La ceremonia
No nos van los líos.
Por eso, la ceremonia y la celebración serán en el mismo lugar — porque correr entre iglesias, jardines y salones no nos parecía la forma más romántica de empezar el matrimonio.
Así que ese día, todo pasará en un solo sitio: La Finca La Dehesa de Abantos.

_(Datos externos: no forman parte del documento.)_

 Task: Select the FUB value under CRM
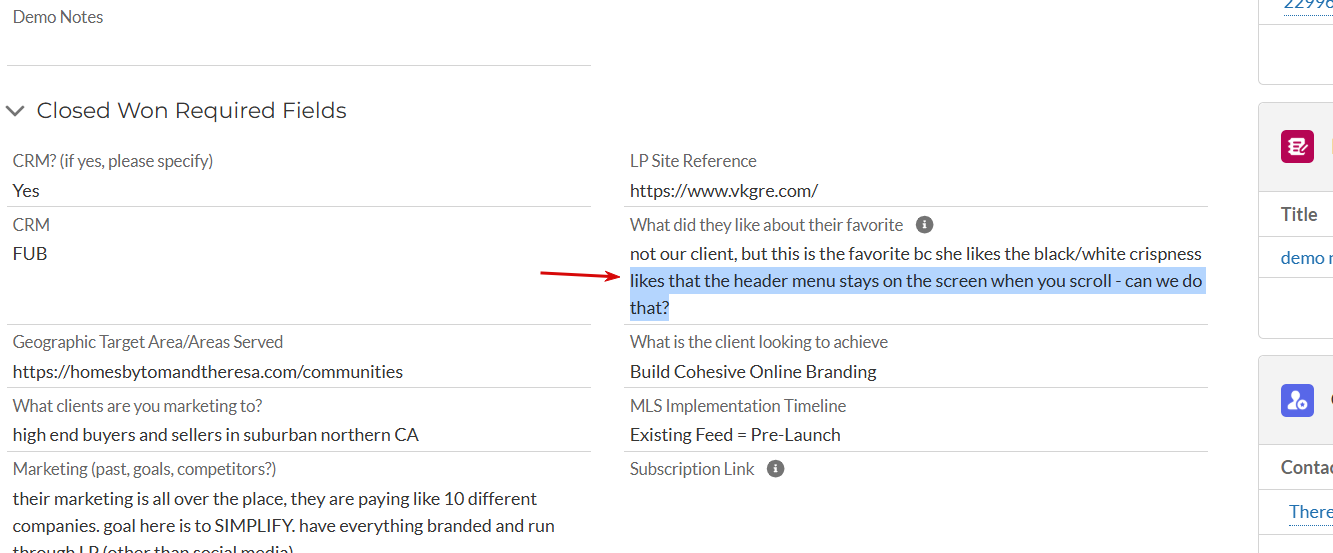(30, 254)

Vosotros, nosotros y un montón de emociones (y probablemente lágrimas de alguno que prometía no llorar).
Primero diremos “sí, quiero”, luego brindaremos, bailaremos, comeremos (en ese orden… más o menos), y lo mejor: no habrá que coger el coche
Fácil, bonito y con la logística bajo control.
Tal y como debería ser el amor.
La boda
Después del “sí, quiero” vendrá lo que todos estáis esperando: el cóctel, la comida y la parte en la que ya nadie finge ser discreto con la copa en la mano.

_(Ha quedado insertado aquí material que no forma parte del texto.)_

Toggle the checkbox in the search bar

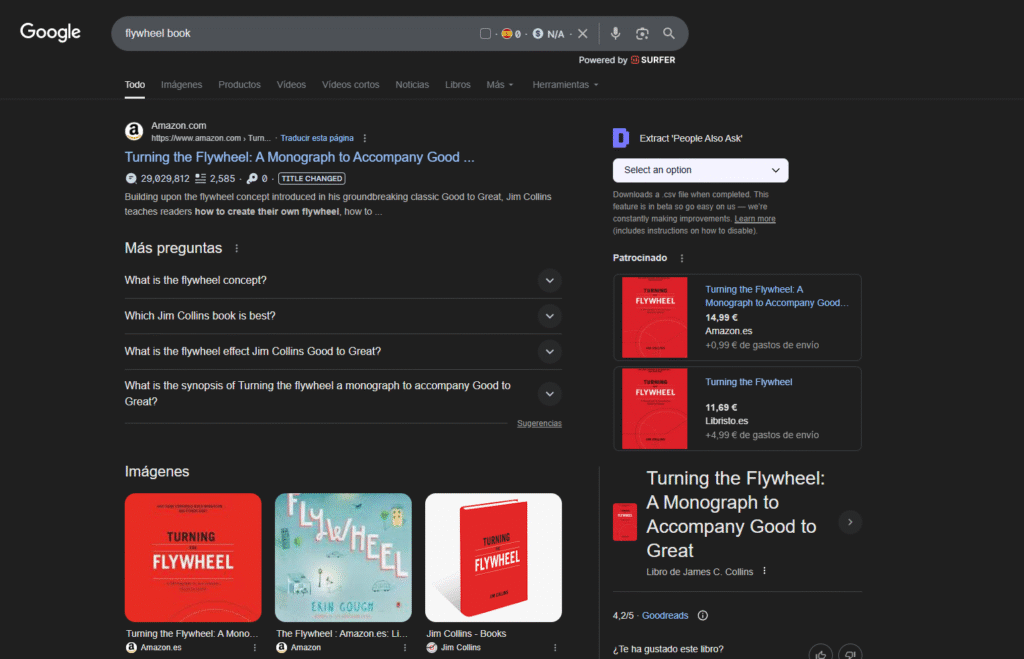tap(485, 34)
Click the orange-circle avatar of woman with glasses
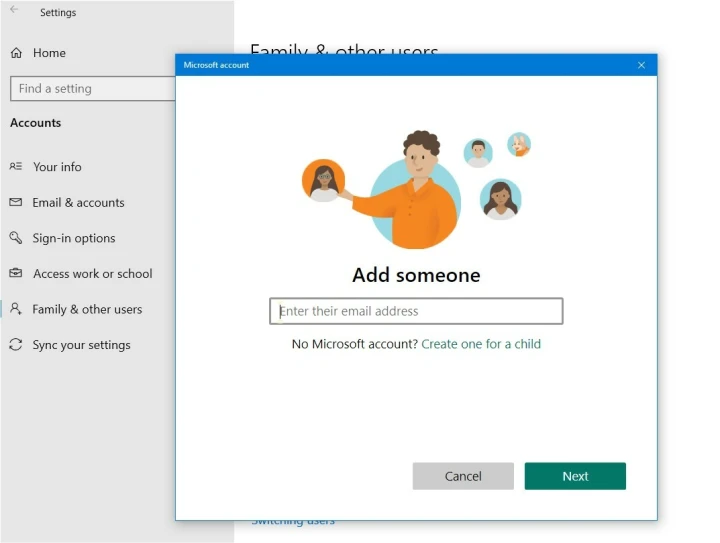 pyautogui.click(x=323, y=181)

Habrá risas, brindis, música y algún discurso que probablemente nos haga arrepentirnos de haber dado la palabra al orador.
La idea es sencilla: celebrar, sin prisas, sin protocolos imposibles y con buena comida.
El menú está pensado para que nadie se quede con hambre (ni con sed), y el cóctel para que todo el mundo empiece la fiesta antes de sentarse.
Porque sí, es una boda, pero también es nuestra manera de agradeceros estar aquí, acompañándonos en uno de los días más bonitos, honestos y probablemente más caóticos de nuestra vida.
Así que venid con hambre, con ganas y con zapatos cómodos. Lo demás, lo ponemos nosotros.
ALERGIAS, INTOLERANCIA Y AVENTURAS GASTRONÓMICAS
Sabemos que el amor todo lo puede… pero las alergias, no tanto.
Así que si hay algo que no puedes, no quieres o no debes comer, cuéntanoslo con tiempo.
Prometemos pasarlo al equipo de cocina para que nadie tenga que vivir el momento “¿esto lleva gluten?” en mitad del banquete.
Queremos que todos disfrutéis del menú sin sobresaltos (ni visitas al botiquín).
En resumen: si tu cuerpo y el menú no se llevan bien, dínoslo antes y lo arreglamos.
Queremos brindar contigo, no por ti.